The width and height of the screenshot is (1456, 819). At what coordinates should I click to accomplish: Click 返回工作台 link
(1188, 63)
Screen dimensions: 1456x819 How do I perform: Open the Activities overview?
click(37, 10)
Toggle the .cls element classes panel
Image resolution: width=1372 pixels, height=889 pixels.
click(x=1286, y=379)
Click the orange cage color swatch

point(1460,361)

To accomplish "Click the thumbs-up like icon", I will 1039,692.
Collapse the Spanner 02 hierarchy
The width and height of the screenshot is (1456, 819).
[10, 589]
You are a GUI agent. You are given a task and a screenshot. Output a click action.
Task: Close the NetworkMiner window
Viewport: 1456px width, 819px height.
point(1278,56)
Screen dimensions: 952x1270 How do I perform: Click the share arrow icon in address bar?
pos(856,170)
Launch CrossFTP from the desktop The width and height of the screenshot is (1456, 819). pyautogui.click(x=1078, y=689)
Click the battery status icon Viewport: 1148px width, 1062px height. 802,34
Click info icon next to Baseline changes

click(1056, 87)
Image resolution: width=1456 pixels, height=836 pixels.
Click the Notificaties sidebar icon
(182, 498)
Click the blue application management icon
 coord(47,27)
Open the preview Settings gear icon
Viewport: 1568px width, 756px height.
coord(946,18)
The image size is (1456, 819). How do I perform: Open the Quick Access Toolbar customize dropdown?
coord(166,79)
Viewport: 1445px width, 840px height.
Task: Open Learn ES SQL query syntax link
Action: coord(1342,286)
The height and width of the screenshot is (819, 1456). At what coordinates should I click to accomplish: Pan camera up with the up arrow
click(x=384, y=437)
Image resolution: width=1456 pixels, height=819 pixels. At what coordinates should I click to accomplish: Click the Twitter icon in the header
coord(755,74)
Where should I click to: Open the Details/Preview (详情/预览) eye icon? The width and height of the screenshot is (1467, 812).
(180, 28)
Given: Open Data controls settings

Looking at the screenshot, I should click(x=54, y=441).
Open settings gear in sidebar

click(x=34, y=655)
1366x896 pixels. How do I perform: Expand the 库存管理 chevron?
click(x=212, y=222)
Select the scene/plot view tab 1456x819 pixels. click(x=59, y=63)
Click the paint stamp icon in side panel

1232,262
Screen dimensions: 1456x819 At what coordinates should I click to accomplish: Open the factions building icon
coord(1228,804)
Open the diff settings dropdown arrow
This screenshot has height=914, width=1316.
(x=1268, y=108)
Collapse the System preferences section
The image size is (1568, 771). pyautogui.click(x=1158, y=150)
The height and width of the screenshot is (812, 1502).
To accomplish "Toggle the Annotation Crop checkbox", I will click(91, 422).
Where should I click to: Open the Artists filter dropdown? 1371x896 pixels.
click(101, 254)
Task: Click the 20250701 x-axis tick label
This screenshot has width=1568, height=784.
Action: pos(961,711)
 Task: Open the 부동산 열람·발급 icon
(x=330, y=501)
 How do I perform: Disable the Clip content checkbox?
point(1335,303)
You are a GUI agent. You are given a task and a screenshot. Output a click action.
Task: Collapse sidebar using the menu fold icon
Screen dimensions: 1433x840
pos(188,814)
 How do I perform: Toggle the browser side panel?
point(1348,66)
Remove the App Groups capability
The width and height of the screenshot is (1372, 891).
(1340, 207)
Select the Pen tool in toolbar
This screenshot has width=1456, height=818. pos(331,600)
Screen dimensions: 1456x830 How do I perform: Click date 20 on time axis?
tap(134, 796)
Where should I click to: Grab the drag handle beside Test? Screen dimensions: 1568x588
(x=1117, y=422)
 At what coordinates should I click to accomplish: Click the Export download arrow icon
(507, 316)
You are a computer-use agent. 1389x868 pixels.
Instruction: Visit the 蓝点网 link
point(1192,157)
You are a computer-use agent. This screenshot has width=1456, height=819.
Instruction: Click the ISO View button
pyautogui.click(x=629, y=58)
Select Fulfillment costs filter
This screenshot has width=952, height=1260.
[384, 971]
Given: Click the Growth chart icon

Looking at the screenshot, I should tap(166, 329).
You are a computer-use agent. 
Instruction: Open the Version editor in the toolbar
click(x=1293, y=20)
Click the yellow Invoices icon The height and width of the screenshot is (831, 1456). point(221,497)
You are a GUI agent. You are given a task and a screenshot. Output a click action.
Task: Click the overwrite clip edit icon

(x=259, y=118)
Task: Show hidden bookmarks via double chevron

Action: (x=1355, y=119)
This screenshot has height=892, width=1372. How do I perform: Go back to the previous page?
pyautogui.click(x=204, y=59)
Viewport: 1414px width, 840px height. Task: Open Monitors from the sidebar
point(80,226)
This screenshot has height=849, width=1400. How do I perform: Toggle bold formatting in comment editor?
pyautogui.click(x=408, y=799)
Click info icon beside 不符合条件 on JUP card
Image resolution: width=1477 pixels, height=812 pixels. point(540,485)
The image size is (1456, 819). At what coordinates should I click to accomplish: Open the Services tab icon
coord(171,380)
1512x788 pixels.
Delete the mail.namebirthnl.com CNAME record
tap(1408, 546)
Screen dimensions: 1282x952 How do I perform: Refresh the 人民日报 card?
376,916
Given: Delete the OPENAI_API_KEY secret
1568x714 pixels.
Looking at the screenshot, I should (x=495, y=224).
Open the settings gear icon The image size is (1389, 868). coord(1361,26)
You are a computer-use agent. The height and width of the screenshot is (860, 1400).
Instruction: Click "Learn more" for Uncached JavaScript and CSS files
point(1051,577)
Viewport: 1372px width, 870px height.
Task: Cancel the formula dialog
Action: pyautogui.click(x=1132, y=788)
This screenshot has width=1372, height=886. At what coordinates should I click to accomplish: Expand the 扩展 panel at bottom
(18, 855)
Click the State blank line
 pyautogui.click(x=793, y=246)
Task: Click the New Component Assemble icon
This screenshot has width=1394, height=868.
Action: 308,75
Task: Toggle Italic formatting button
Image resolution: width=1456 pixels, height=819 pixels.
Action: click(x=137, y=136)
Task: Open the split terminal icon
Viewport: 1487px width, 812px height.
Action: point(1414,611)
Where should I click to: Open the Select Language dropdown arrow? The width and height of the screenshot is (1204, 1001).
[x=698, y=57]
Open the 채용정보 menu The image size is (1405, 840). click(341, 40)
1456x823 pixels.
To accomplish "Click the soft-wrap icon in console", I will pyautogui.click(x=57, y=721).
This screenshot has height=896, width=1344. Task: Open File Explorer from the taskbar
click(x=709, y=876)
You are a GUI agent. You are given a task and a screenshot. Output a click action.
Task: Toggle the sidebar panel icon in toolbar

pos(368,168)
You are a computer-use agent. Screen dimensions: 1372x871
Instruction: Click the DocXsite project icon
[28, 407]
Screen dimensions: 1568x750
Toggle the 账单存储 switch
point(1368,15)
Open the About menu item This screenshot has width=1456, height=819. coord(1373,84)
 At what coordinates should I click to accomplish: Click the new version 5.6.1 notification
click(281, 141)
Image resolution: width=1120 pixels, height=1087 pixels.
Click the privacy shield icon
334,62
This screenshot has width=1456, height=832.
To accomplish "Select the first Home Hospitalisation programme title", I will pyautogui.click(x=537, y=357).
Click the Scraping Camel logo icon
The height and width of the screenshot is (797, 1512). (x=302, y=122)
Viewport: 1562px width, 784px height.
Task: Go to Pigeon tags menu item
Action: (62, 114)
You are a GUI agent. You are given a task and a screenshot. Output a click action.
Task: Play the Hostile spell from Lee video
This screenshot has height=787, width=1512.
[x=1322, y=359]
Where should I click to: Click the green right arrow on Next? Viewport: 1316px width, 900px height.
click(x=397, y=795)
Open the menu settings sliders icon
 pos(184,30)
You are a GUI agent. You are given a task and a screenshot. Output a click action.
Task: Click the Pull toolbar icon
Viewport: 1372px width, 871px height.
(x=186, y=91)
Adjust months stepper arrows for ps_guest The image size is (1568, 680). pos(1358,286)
····················
● **TO DO**:
The listing above is to be restated word for word.

● **SOLUTION**:
The width and height of the screenshot is (1456, 819). At what coordinates should I click to accomplish: Click 返回工作台 link
(1188, 63)
Screen dimensions: 1456x819 How do I perform: Open the Activities overview?
click(37, 10)
Toggle the .cls element classes panel
Image resolution: width=1372 pixels, height=889 pixels.
click(x=1286, y=379)
Click the orange cage color swatch

point(1460,361)

To accomplish "Click the thumbs-up like icon", I will 1039,692.
Collapse the Spanner 02 hierarchy
The width and height of the screenshot is (1456, 819).
[10, 589]
You are a GUI agent. You are given a task and a screenshot. Output a click action.
Task: Close the NetworkMiner window
Viewport: 1456px width, 819px height.
point(1278,56)
Screen dimensions: 952x1270 How do I perform: Click the share arrow icon in address bar?
pos(856,170)
Launch CrossFTP from the desktop The width and height of the screenshot is (1456, 819). pyautogui.click(x=1078, y=689)
Click the battery status icon Viewport: 1148px width, 1062px height. 802,34
Click info icon next to Baseline changes

click(1056, 87)
Image resolution: width=1456 pixels, height=836 pixels.
Click the Notificaties sidebar icon
(182, 498)
Click the blue application management icon
 coord(47,27)
Open the preview Settings gear icon
Viewport: 1568px width, 756px height.
coord(946,18)
The image size is (1456, 819). How do I perform: Open the Quick Access Toolbar customize dropdown?
coord(166,79)
Viewport: 1445px width, 840px height.
Task: Open Learn ES SQL query syntax link
Action: coord(1342,286)
The height and width of the screenshot is (819, 1456). At what coordinates should I click to accomplish: Pan camera up with the up arrow
click(x=384, y=437)
Image resolution: width=1456 pixels, height=819 pixels. At what coordinates should I click to accomplish: Click the Twitter icon in the header
coord(755,74)
Where should I click to: Open the Details/Preview (详情/预览) eye icon? The width and height of the screenshot is (1467, 812).
(180, 28)
Given: Open Data controls settings

Looking at the screenshot, I should click(x=54, y=441).
Open settings gear in sidebar

click(x=34, y=655)
1366x896 pixels. How do I perform: Expand the 库存管理 chevron?
click(x=212, y=222)
Select the scene/plot view tab 1456x819 pixels. click(x=59, y=63)
Click the paint stamp icon in side panel

1232,262
Screen dimensions: 1456x819 At what coordinates should I click to accomplish: Open the factions building icon
coord(1228,804)
Open the diff settings dropdown arrow
This screenshot has height=914, width=1316.
(x=1268, y=108)
Collapse the System preferences section
The image size is (1568, 771). pyautogui.click(x=1158, y=150)
The height and width of the screenshot is (812, 1502).
To accomplish "Toggle the Annotation Crop checkbox", I will click(91, 422).
Where should I click to: Open the Artists filter dropdown? 1371x896 pixels.
click(101, 254)
Task: Click the 20250701 x-axis tick label
This screenshot has width=1568, height=784.
Action: pos(961,711)
 Task: Open the 부동산 열람·발급 icon
(x=330, y=501)
 How do I perform: Disable the Clip content checkbox?
point(1335,303)
You are a GUI agent. You are given a task and a screenshot. Output a click action.
Task: Collapse sidebar using the menu fold icon
Screen dimensions: 1433x840
pos(188,814)
 How do I perform: Toggle the browser side panel?
point(1348,66)
Remove the App Groups capability
The width and height of the screenshot is (1372, 891).
(1340, 207)
Select the Pen tool in toolbar
This screenshot has width=1456, height=818. pos(331,600)
Screen dimensions: 1456x830 How do I perform: Click date 20 on time axis?
tap(134, 796)
Where should I click to: Grab the drag handle beside Test? Screen dimensions: 1568x588
(x=1117, y=422)
 At what coordinates should I click to accomplish: Click the Export download arrow icon
(507, 316)
You are a computer-use agent. 1389x868 pixels.
Instruction: Visit the 蓝点网 link
point(1192,157)
You are a computer-use agent. This screenshot has width=1456, height=819.
Instruction: Click the ISO View button
pyautogui.click(x=629, y=58)
Select Fulfillment costs filter
This screenshot has width=952, height=1260.
[384, 971]
Given: Click the Growth chart icon

Looking at the screenshot, I should tap(166, 329).
You are a computer-use agent. 
Instruction: Open the Version editor in the toolbar
click(x=1293, y=20)
Click the yellow Invoices icon The height and width of the screenshot is (831, 1456). point(221,497)
You are a GUI agent. You are given a task and a screenshot. Output a click action.
Task: Click the overwrite clip edit icon

(x=259, y=118)
Task: Show hidden bookmarks via double chevron

Action: (x=1355, y=119)
This screenshot has height=892, width=1372. How do I perform: Go back to the previous page?
pyautogui.click(x=204, y=59)
Viewport: 1414px width, 840px height. Task: Open Monitors from the sidebar
point(80,226)
This screenshot has height=849, width=1400. How do I perform: Toggle bold formatting in comment editor?
pyautogui.click(x=408, y=799)
Click info icon beside 不符合条件 on JUP card
Image resolution: width=1477 pixels, height=812 pixels. point(540,485)
The image size is (1456, 819). At what coordinates should I click to accomplish: Open the Services tab icon
coord(171,380)
1512x788 pixels.
Delete the mail.namebirthnl.com CNAME record
tap(1408, 546)
Screen dimensions: 1282x952 How do I perform: Refresh the 人民日报 card?
376,916
Given: Delete the OPENAI_API_KEY secret
1568x714 pixels.
Looking at the screenshot, I should (x=495, y=224).
Open the settings gear icon The image size is (1389, 868). coord(1361,26)
You are a computer-use agent. The height and width of the screenshot is (860, 1400).
Instruction: Click "Learn more" for Uncached JavaScript and CSS files
point(1051,577)
Viewport: 1372px width, 870px height.
Task: Cancel the formula dialog
Action: pyautogui.click(x=1132, y=788)
This screenshot has width=1372, height=886. At what coordinates should I click to accomplish: Expand the 扩展 panel at bottom
(18, 855)
Click the State blank line
 pyautogui.click(x=793, y=246)
Task: Click the New Component Assemble icon
This screenshot has width=1394, height=868.
Action: 308,75
Task: Toggle Italic formatting button
Image resolution: width=1456 pixels, height=819 pixels.
Action: click(x=137, y=136)
Task: Open the split terminal icon
Viewport: 1487px width, 812px height.
Action: point(1414,611)
Where should I click to: Open the Select Language dropdown arrow? The width and height of the screenshot is (1204, 1001).
[x=698, y=57]
Open the 채용정보 menu The image size is (1405, 840). click(341, 40)
1456x823 pixels.
To accomplish "Click the soft-wrap icon in console", I will pyautogui.click(x=57, y=721).
This screenshot has height=896, width=1344. Task: Open File Explorer from the taskbar
click(x=709, y=876)
You are a GUI agent. You are given a task and a screenshot. Output a click action.
Task: Toggle the sidebar panel icon in toolbar

pos(368,168)
You are a computer-use agent. Screen dimensions: 1372x871
Instruction: Click the DocXsite project icon
[28, 407]
Screen dimensions: 1568x750
Toggle the 账单存储 switch
point(1368,15)
Open the About menu item This screenshot has width=1456, height=819. coord(1373,84)
 At what coordinates should I click to accomplish: Click the new version 5.6.1 notification
click(281, 141)
Image resolution: width=1120 pixels, height=1087 pixels.
Click the privacy shield icon
334,62
This screenshot has width=1456, height=832.
To accomplish "Select the first Home Hospitalisation programme title", I will pyautogui.click(x=537, y=357).
Click the Scraping Camel logo icon
The height and width of the screenshot is (797, 1512). (x=302, y=122)
Viewport: 1562px width, 784px height.
Task: Go to Pigeon tags menu item
Action: (62, 114)
You are a GUI agent. You are given a task and a screenshot. Output a click action.
Task: Play the Hostile spell from Lee video
This screenshot has height=787, width=1512.
[x=1322, y=359]
Where should I click to: Click the green right arrow on Next? Viewport: 1316px width, 900px height.
click(x=397, y=795)
Open the menu settings sliders icon
 pos(184,30)
You are a GUI agent. You are given a task and a screenshot. Output a click action.
Task: Click the Pull toolbar icon
Viewport: 1372px width, 871px height.
(x=186, y=91)
Adjust months stepper arrows for ps_guest The image size is (1568, 680). pos(1358,286)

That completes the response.